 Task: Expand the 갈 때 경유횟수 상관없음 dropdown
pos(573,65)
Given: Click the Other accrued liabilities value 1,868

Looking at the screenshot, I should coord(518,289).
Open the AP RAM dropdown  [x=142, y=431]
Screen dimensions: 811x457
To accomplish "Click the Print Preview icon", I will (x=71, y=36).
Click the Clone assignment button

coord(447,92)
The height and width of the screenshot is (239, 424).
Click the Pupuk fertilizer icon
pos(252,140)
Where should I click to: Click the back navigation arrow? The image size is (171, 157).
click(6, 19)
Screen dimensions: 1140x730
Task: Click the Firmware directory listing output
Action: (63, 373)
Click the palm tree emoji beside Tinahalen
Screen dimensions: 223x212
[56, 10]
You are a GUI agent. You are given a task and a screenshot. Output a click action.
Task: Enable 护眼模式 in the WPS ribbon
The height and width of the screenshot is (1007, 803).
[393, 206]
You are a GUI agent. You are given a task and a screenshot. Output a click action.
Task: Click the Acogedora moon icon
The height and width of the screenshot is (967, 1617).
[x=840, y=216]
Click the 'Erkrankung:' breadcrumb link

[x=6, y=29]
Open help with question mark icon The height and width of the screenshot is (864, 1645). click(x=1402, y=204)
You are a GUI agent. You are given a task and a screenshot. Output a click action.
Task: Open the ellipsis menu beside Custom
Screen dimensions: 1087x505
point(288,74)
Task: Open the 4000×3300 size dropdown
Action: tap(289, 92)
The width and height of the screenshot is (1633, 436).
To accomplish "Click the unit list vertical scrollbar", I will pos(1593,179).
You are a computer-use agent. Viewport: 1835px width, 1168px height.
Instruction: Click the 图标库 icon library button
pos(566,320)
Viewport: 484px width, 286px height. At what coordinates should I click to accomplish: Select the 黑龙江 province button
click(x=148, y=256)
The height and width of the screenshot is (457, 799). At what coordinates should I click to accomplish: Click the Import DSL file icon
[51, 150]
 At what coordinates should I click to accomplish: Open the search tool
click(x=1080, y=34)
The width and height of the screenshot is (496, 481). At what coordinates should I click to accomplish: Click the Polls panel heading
============================================================
• [Do this]
Reproduce the records above exactly, from the line containing "The height and width of the screenshot is (239, 424)." through the line containing "pos(252,140)", and nothing else.

• [Finished exercise]
The height and width of the screenshot is (239, 424).
Click the Pupuk fertilizer icon
pos(252,140)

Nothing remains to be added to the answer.